Fabian Nasse, Rene Grzeszick and Gernot A. Fink
Proc. 9th International Conference on Computer Vision Theory and Applications (VISAPP), 2014.
In this paper a bottom-up approach for detecting and recognizing objects in complex scenes is presented. In contrast to top-down methods, no prior knowledge about the objects is required beforehand. Instead, two different views on the data are computed: First, a GIST descriptor is used for clustering scenes with a similar global appearance which produces a set of Proto-Scenes. Second, a visual attention model that is based on hiearchical multi-scale segmentation and feature integration is proposed. Regions of Interest that are likely to contain an arbitrary object, a Proto-Object, are determined. These Proto-Object regions are then represented by a Bag-of-Features using Spatial Visual Words.

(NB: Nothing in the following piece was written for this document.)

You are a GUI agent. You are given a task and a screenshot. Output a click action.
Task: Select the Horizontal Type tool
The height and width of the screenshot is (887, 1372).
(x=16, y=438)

The bottom-up approach makes the detection and recognition tasks more challenging but also more efficient and easier to apply to an arbitrary set of objects. This is an important step toward analyzing complex scenes in an unsupervised manner. The bottom-up knowledge is combined with an informed system that associates Proto-Scenes with objects that may occur in them and an object classifier is trained for recognizing the Proto-Objects. In the experiments on the VOC2011 database the proposed multi-scale visual attention model is compared with current state-of-the-art models for Proto-Object detection. Additionally, the the Proto-Objects are classified with respect to the VOC object set.